Firms apply to the PRA, and follow one of two processes:
- Consent - when a firm applies to PRA for authorisation, if FCA does not give consent, the PRA must refuse
- Consult - when a firm applies for change in control, the PRA must consult the FCA, but is not bound by its response
FSMA 2000 as amended by FSA 2012 - authorised persons criteria
Anyone who undertakes investment business in the UK is required to be an FSMA ‘authorised’ or ‘exempt’ person
An authorised person is:
- authorised because of Part 4A permission (must apply to FCA, unless systemically important then PRA)
- qualifies for authorisation (authorised in EEA state and able to carry out investment business with passporting rules)
Criminal offences under FSMA 2000 (up to 7 year prison, fine or both)
Person neither authorised or exempt describing themselves as so
Misleading market / investors with dishonest statement of promise
In relation to benchmarks, make a false or misleading statement to the value of investment
Regulated Activities Order (RAO 2001) - Specified Investments
Include all investment instruments and right to instruments but exclude physical assets (e.g. land, commodities)
Provision of credit, regulated mortgages and lending where the dwelling is not the residence of borrower
Structured deposits and emission allowances following MiFID II.
Regulated Activities Order (RAO 2001) - Regulated Activities
There are several regulated activities, and authorisation/exemption is required if the activity is carried out in relation to one of the specified investments:
- Accepting deposits
- Issuing electronic money
- managing investments
- carrying out insurance contracts
- arranging mortgage or home finance
- MTFs and OTFs
Other Regulatory Bodies - Payments System Regulator (PSR)
Subsidiary of FCA which regulates payment systems
(payment systems embedded in trading systems, central counterparties or RCH are excluded as BoE)
BACS CandC CHAPS FPS LINK Mastercard NICC VISA Europe
Other Regulatory Bodies - Competition and Markets Authority (CMA) - Tests, Investigations and Exceptional Circumstances
UK competition authority of merges, usually focusing on large listed companies
Turnover Test
- target company has UK turnover of > £70m
Share of Supply Test
- if merging parties will supply together 25% of goods or services in a substantial/whole part of UK
CMA has 40 days to study a merger, if it lessens competition a phase 2 investigation can prohibit or impose remedies
In exceptional cases of public interest (e.g. national security) the SoS for BEIS can intervene
Panel on Takeovers and Mergers (PTM) - Objectives, Financing and Drawback
Enforces the City Code on Takeovers and Mergers (‘the Code’)

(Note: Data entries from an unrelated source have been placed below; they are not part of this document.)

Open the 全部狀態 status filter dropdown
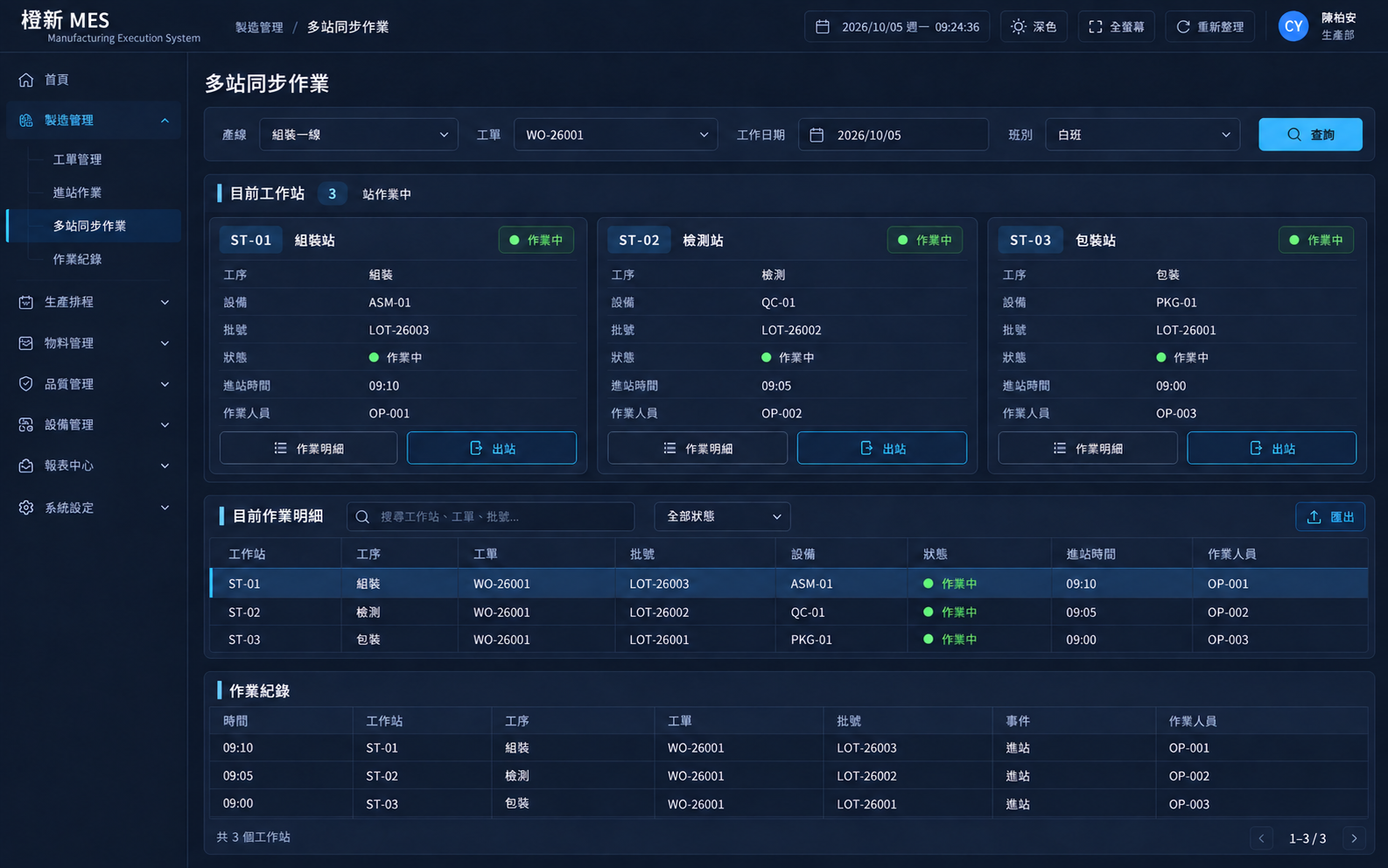 click(x=722, y=516)
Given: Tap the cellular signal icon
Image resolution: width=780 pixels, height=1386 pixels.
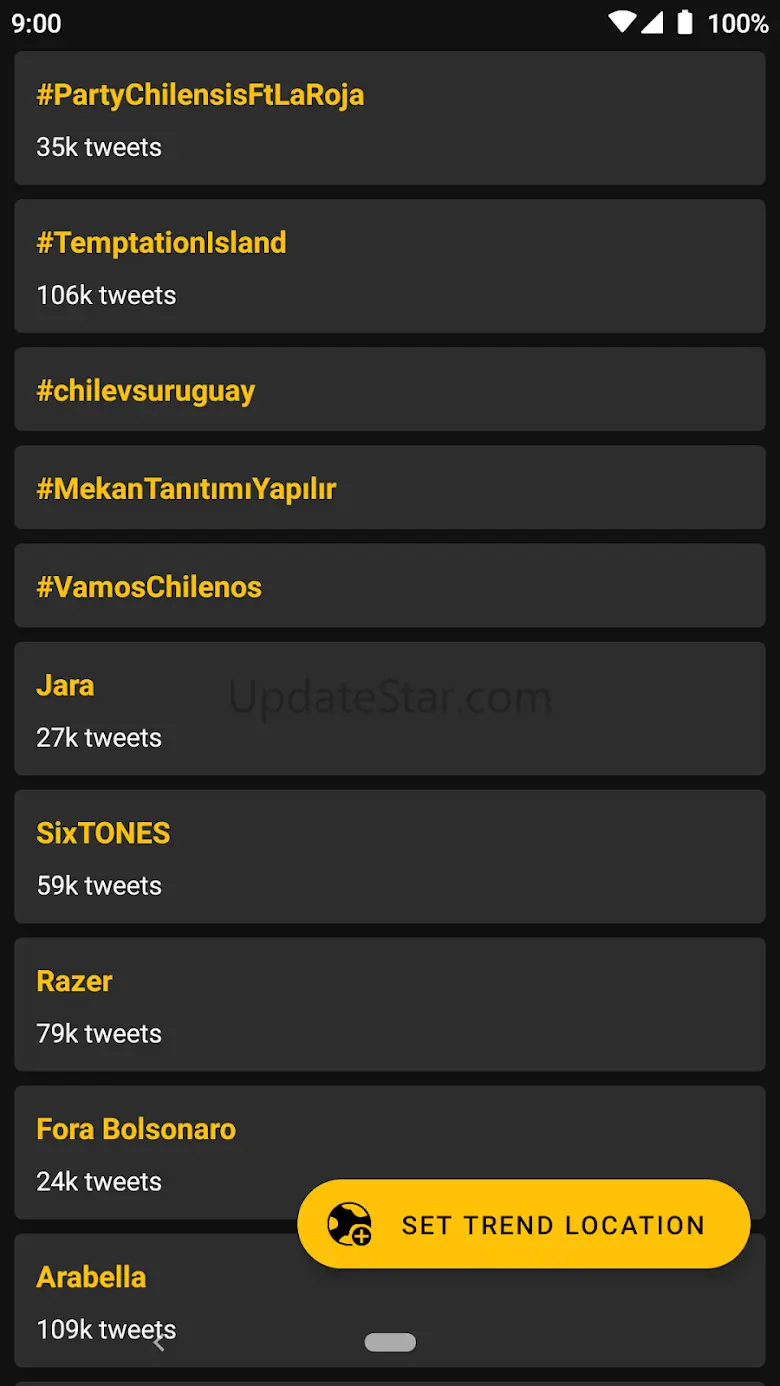Looking at the screenshot, I should pyautogui.click(x=652, y=22).
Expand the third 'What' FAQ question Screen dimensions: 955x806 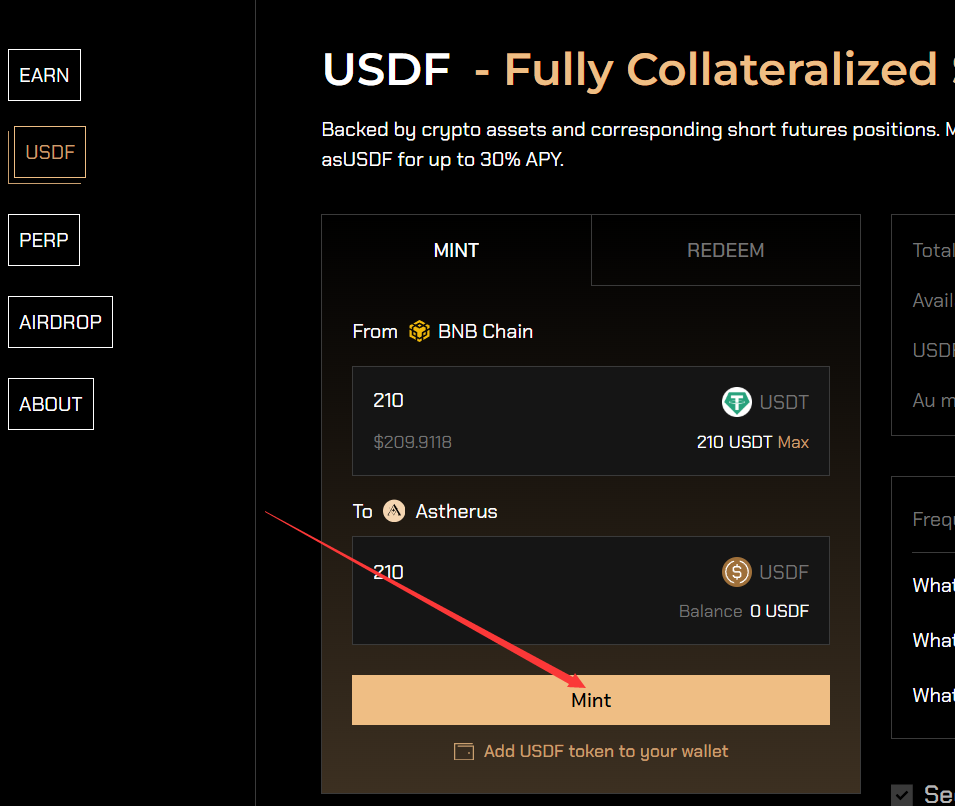tap(933, 695)
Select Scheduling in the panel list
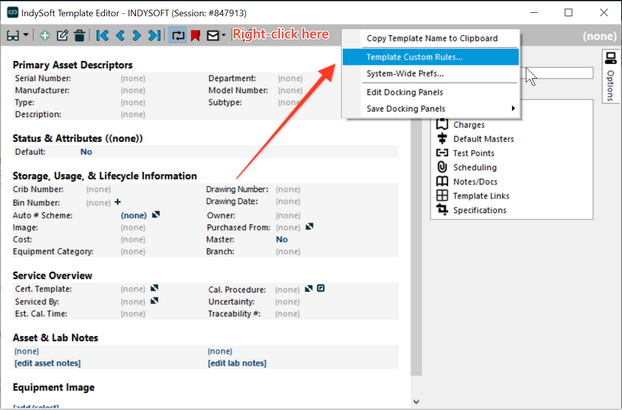The height and width of the screenshot is (410, 622). pyautogui.click(x=474, y=167)
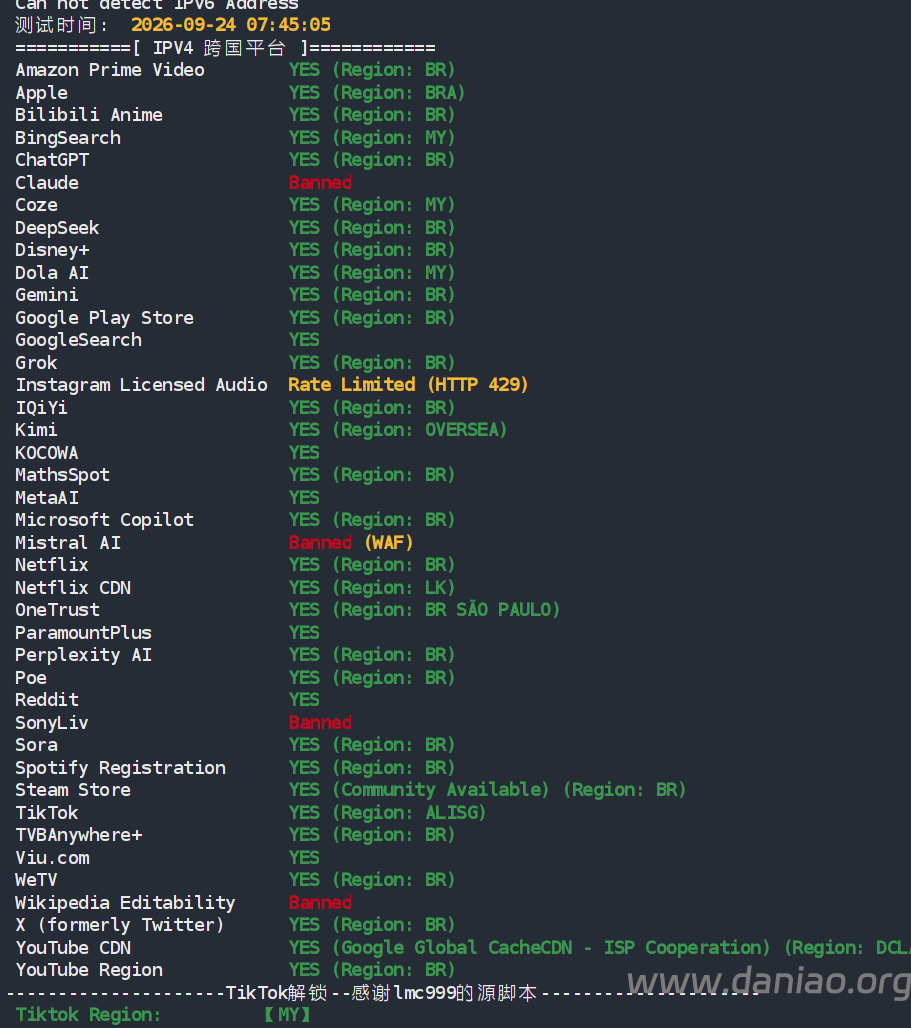This screenshot has height=1028, width=911.
Task: Click the Rate Limited (HTTP 429) text
Action: [x=408, y=384]
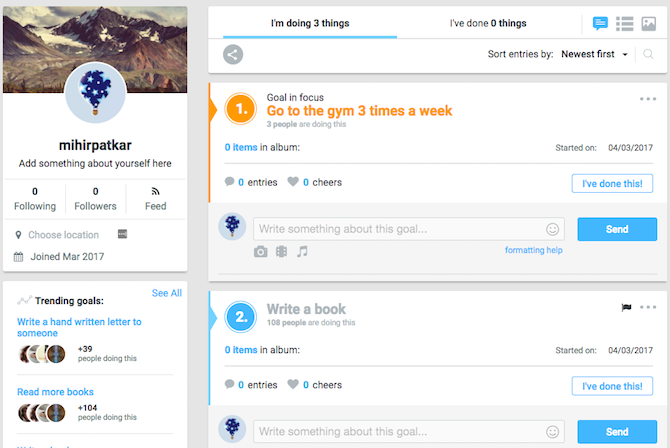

Acts as referee of fair conduct of takeover bids, to ensure all shareholders are treated fairly (not so much competition or public interest for CMA and BEIS)
Financed by ‘levy on share transactions’ and ‘charging fees’ (e.g. offer documents) and its rules apply to all publicly listed companies
However, once takeover has occurred, it is unable to take action retrospectively
PTM - Levy Value, Securities affected by Levy
Payable on trades in securities of companies incorporated in UK, CI or IoM and traded on UK-regulated market or MTF
Payable on:
-Equity share capital (or securities convertible to ESC)
Not payable on:
- debt or permanent interest bearing securities
- options, spread bets, swaps etc
Current levy is 100p per contract where total consideration is > £10,000
PTM - Bid Timetable (the Code)
Offer Document must be sent to Target company within 28 days of announcement of firms intention (the ‘put up or shut up’ deadline)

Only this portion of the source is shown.